_Task objective_
Retype all of the records below character for character, keeping every line as it stands.

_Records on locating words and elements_

:::::

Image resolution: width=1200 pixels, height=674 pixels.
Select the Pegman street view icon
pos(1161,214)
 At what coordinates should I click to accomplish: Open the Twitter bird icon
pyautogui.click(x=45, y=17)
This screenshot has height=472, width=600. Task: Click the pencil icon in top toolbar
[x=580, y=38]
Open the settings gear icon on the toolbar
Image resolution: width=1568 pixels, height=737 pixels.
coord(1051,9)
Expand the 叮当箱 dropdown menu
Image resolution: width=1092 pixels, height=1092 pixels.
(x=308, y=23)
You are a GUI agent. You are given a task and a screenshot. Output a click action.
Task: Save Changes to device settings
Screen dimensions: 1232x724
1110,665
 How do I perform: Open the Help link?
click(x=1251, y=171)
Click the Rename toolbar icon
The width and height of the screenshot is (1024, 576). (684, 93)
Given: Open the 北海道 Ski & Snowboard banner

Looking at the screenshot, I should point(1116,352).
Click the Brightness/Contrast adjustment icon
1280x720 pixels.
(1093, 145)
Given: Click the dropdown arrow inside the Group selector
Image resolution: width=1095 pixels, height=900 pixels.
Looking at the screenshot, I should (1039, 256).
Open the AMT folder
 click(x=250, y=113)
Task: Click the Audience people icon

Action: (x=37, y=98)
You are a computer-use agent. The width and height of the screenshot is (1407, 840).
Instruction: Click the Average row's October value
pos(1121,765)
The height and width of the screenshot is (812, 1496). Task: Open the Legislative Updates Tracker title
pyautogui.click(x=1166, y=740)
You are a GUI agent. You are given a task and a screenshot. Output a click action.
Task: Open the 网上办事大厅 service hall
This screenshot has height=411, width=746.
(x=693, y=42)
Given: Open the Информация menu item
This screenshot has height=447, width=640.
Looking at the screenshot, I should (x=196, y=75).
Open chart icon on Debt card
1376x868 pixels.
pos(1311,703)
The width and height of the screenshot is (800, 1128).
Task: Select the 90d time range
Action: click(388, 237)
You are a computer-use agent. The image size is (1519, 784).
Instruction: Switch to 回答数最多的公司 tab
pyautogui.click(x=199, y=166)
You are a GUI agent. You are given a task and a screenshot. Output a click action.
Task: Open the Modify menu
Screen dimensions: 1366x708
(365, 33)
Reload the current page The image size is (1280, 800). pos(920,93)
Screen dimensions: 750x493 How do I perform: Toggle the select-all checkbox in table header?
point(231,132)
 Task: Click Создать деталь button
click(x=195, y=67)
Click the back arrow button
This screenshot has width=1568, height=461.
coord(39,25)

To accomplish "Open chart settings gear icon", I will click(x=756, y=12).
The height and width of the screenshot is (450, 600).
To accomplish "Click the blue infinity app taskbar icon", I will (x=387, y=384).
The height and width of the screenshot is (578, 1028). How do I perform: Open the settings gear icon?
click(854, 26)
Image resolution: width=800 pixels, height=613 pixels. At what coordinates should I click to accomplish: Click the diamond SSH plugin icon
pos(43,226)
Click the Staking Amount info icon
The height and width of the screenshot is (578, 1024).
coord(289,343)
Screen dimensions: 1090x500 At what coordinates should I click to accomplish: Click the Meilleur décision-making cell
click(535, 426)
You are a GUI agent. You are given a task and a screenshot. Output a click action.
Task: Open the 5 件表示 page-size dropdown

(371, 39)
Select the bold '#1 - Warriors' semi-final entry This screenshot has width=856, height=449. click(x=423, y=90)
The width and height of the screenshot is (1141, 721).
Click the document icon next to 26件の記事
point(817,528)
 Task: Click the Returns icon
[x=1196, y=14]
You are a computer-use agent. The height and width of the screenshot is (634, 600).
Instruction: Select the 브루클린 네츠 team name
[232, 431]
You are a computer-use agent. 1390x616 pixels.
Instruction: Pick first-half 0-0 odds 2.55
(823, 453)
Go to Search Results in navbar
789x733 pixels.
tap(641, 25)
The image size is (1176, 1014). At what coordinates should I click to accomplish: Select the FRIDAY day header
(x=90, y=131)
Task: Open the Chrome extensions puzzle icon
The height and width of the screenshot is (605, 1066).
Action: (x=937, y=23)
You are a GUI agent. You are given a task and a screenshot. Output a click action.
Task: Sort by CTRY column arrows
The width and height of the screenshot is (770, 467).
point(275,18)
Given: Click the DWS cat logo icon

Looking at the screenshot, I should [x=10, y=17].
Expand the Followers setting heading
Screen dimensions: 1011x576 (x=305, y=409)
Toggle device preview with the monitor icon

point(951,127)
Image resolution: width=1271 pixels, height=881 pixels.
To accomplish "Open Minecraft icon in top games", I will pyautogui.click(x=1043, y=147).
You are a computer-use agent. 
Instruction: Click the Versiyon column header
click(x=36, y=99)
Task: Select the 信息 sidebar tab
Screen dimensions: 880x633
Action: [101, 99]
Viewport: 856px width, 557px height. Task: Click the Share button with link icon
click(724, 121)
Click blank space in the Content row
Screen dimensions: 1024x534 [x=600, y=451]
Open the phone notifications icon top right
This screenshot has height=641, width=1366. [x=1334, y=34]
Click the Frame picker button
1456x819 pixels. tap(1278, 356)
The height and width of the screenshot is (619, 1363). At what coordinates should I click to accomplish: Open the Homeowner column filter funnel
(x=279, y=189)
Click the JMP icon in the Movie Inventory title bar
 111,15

:::::

_Solution_
Image resolution: width=1200 pixels, height=674 pixels.
Select the Pegman street view icon
pos(1161,214)
 At what coordinates should I click to accomplish: Open the Twitter bird icon
pyautogui.click(x=45, y=17)
This screenshot has height=472, width=600. Task: Click the pencil icon in top toolbar
[x=580, y=38]
Open the settings gear icon on the toolbar
Image resolution: width=1568 pixels, height=737 pixels.
coord(1051,9)
Expand the 叮当箱 dropdown menu
Image resolution: width=1092 pixels, height=1092 pixels.
(x=308, y=23)
You are a GUI agent. You are given a task and a screenshot. Output a click action.
Task: Save Changes to device settings
Screen dimensions: 1232x724
1110,665
 How do I perform: Open the Help link?
click(x=1251, y=171)
Click the Rename toolbar icon
The width and height of the screenshot is (1024, 576). (684, 93)
Given: Open the 北海道 Ski & Snowboard banner

Looking at the screenshot, I should point(1116,352).
Click the Brightness/Contrast adjustment icon
1280x720 pixels.
(1093, 145)
Given: Click the dropdown arrow inside the Group selector
Image resolution: width=1095 pixels, height=900 pixels.
Looking at the screenshot, I should (1039, 256).
Open the AMT folder
 click(x=250, y=113)
Task: Click the Audience people icon

Action: (x=37, y=98)
You are a computer-use agent. The width and height of the screenshot is (1407, 840).
Instruction: Click the Average row's October value
pos(1121,765)
The height and width of the screenshot is (812, 1496). Task: Open the Legislative Updates Tracker title
pyautogui.click(x=1166, y=740)
You are a GUI agent. You are given a task and a screenshot. Output a click action.
Task: Open the 网上办事大厅 service hall
This screenshot has height=411, width=746.
(x=693, y=42)
Given: Open the Информация menu item
This screenshot has height=447, width=640.
Looking at the screenshot, I should (x=196, y=75).
Open chart icon on Debt card
1376x868 pixels.
pos(1311,703)
The width and height of the screenshot is (800, 1128).
Task: Select the 90d time range
Action: click(388, 237)
You are a computer-use agent. The image size is (1519, 784).
Instruction: Switch to 回答数最多的公司 tab
pyautogui.click(x=199, y=166)
You are a GUI agent. You are given a task and a screenshot. Output a click action.
Task: Open the Modify menu
Screen dimensions: 1366x708
(365, 33)
Reload the current page The image size is (1280, 800). pos(920,93)
Screen dimensions: 750x493 How do I perform: Toggle the select-all checkbox in table header?
point(231,132)
 Task: Click Создать деталь button
click(x=195, y=67)
Click the back arrow button
This screenshot has width=1568, height=461.
coord(39,25)

To accomplish "Open chart settings gear icon", I will click(x=756, y=12).
The height and width of the screenshot is (450, 600).
To accomplish "Click the blue infinity app taskbar icon", I will (x=387, y=384).
The height and width of the screenshot is (578, 1028). How do I perform: Open the settings gear icon?
click(854, 26)
Image resolution: width=800 pixels, height=613 pixels. At what coordinates should I click to accomplish: Click the diamond SSH plugin icon
pos(43,226)
Click the Staking Amount info icon
The height and width of the screenshot is (578, 1024).
coord(289,343)
Screen dimensions: 1090x500 At what coordinates should I click to accomplish: Click the Meilleur décision-making cell
click(535, 426)
You are a GUI agent. You are given a task and a screenshot. Output a click action.
Task: Open the 5 件表示 page-size dropdown

(371, 39)
Select the bold '#1 - Warriors' semi-final entry This screenshot has width=856, height=449. click(x=423, y=90)
The width and height of the screenshot is (1141, 721).
Click the document icon next to 26件の記事
point(817,528)
 Task: Click the Returns icon
[x=1196, y=14]
You are a computer-use agent. The height and width of the screenshot is (634, 600).
Instruction: Select the 브루클린 네츠 team name
[232, 431]
You are a computer-use agent. 1390x616 pixels.
Instruction: Pick first-half 0-0 odds 2.55
(823, 453)
Go to Search Results in navbar
789x733 pixels.
tap(641, 25)
The image size is (1176, 1014). At what coordinates should I click to accomplish: Select the FRIDAY day header
(x=90, y=131)
Task: Open the Chrome extensions puzzle icon
The height and width of the screenshot is (605, 1066).
Action: (x=937, y=23)
You are a GUI agent. You are given a task and a screenshot. Output a click action.
Task: Sort by CTRY column arrows
The width and height of the screenshot is (770, 467).
point(275,18)
Given: Click the DWS cat logo icon

Looking at the screenshot, I should [x=10, y=17].
Expand the Followers setting heading
Screen dimensions: 1011x576 (x=305, y=409)
Toggle device preview with the monitor icon

point(951,127)
Image resolution: width=1271 pixels, height=881 pixels.
To accomplish "Open Minecraft icon in top games", I will pyautogui.click(x=1043, y=147).
You are a computer-use agent. 
Instruction: Click the Versiyon column header
click(x=36, y=99)
Task: Select the 信息 sidebar tab
Screen dimensions: 880x633
Action: [101, 99]
Viewport: 856px width, 557px height. Task: Click the Share button with link icon
click(724, 121)
Click blank space in the Content row
Screen dimensions: 1024x534 [x=600, y=451]
Open the phone notifications icon top right
This screenshot has height=641, width=1366. [x=1334, y=34]
Click the Frame picker button
1456x819 pixels. tap(1278, 356)
The height and width of the screenshot is (619, 1363). At what coordinates should I click to accomplish: Open the Homeowner column filter funnel
(x=279, y=189)
Click the JMP icon in the Movie Inventory title bar
 111,15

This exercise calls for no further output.